When he was 9 weeks I had surgery and production fell off so sharply that I didn’t even have enough to completely feed him for about two weeks! Luckily I had a bunch stored up, but it’s amazing how quickly you can blow through that stuff! So I took Fenugreek (good stuff!) and kept pushing the water and giving him chances to nurse. I’d say within a month we were back up to maybe 60 – 70% of what it had been. But that was okay, because it was enough to feed him.
A couple months ago he got sick, I got sick, Tim got sick — Ethan felt GREAT!
Caleb went on antibiotics that made him throw up and he didn’t want to eat much. So his demand was down. And because I was sick too I wasn’t drinking like I should and pumping was just too much effort. So production plummeted again. More Fenugreek and other stuff and I thought I was bouncing back. Then we took Caleb in for something else and discovered he’d LOST 1/2 a pound! So I had to face the fact that maybe I wasn’t meeting his needs. I started one bottle a day of formula to supplement (he was also on solids by now). Two weeks later he’d gained 15 oz. I quickly gave the dr. a rundown of the "saga" and he said there’s actually a name for this: Breastfeeding Starvation. NICE!!!! I said to him, "That’s dandy! I’ve been starving my baby!" He chuckled and said not to take it so hard and that the child is still healthy and we caught it in time. So it’s okay. I was thinking, "Fine– it’s okay for you because all your job is, is to keep him healthy. I can respect and appreciate that.

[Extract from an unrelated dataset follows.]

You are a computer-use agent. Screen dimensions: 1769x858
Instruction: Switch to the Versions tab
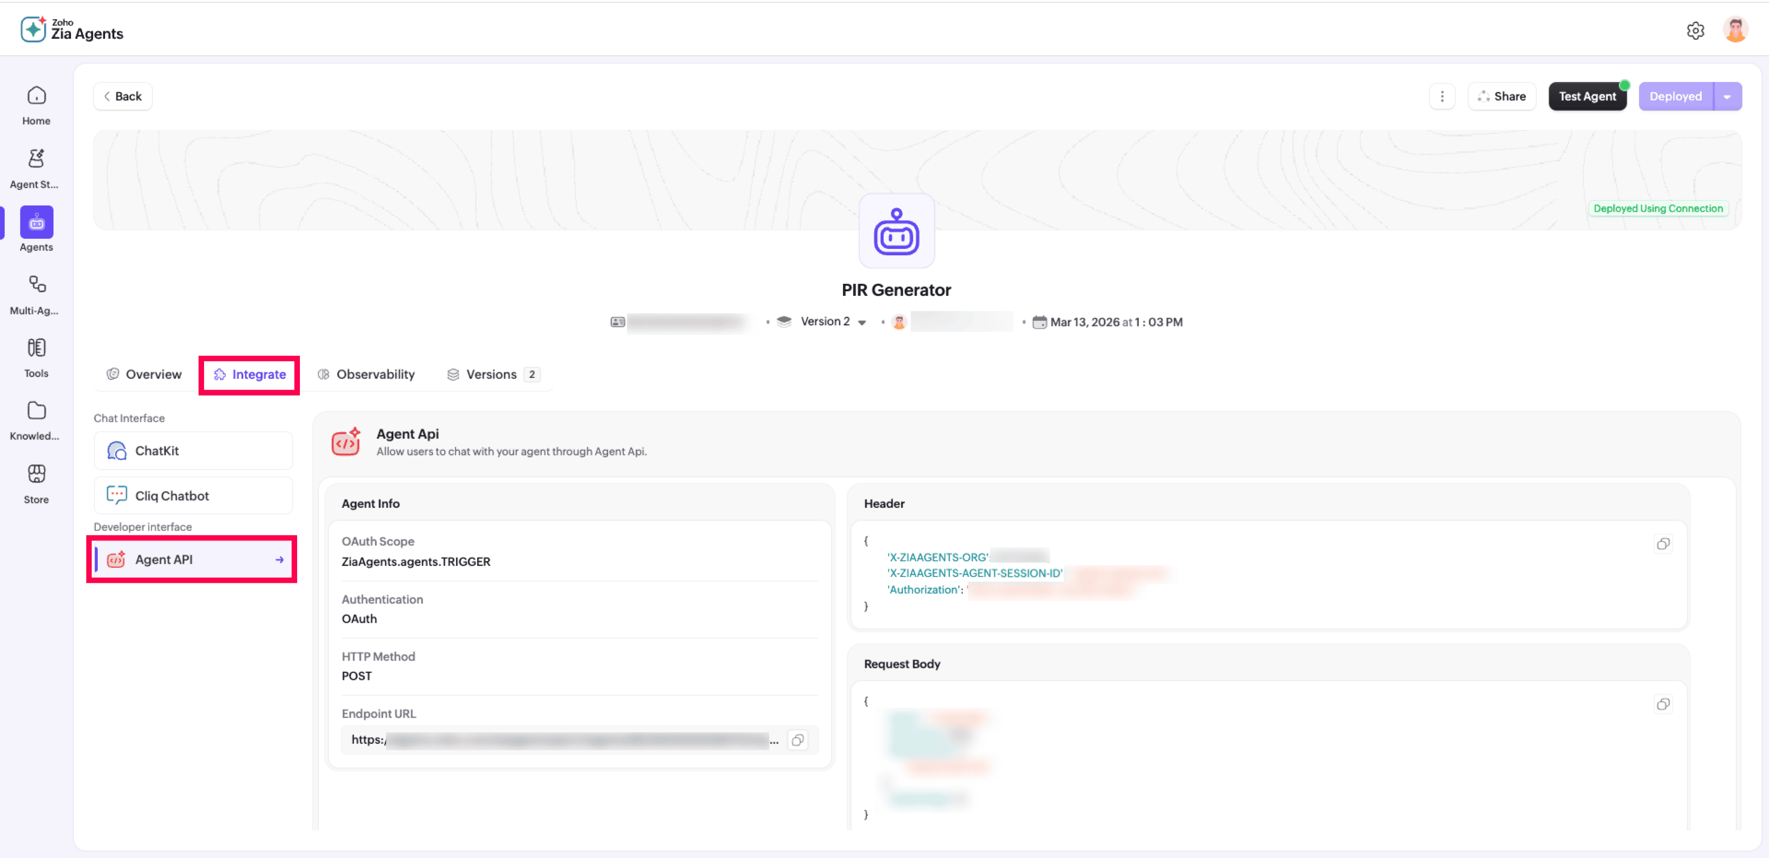tap(492, 374)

But I’m failing my baby!"
So I determined to keep popping the Fenugreek, up the water some more (if possible! a gallon a day is about my limit!), keep giving him chances to nurse, etc. Over the next few weeks things did not seem to get better, and in fact got a little worse. By the time I got strep throat last Tuesday (the WORST case I’ve ever had) he was up to two bottles a day and I was thinking he still wasn’t getting much from me. He was clearly not always satisfied by the time there was nothing left. (By the way, since my surgery I’ve never been able to pump more than a total of 2 oz. in an entire day.)
I was "swallowing glass" for about 48 hours+ before the medicine started helping, and then the med’s made me so nauseous I could barely keep a tiny bit of water and crackers down. Long story not so very short: I got nuthin’ left to give. So now he’s totally on formula. And while I do not think I’m "harming" the child (it would actually be more harmful in this case to persist with only nursing, I think), it’s upsetting. I’m frustrated and feel like I failed him, because there was probably more I could’ve and should’ve done. I’m glad he got the benefits as long as he did — blah, blah , blah. But it’s still hard. And yes, there’s absolutely an element of control freak — no one who knows me will be surprised. I don’t like that Caleb or myself were NOT the ones to choose when it would end. But there it is.
And HOLY COW!!! Have you SEEN the price of formula!? Man!
Anyway, there’s my tale of woe. And no, I don’t cry all the time about it or anything. I feel like it was the right thing to do. I just don’t like it. But….. Welcome to parenting, huh?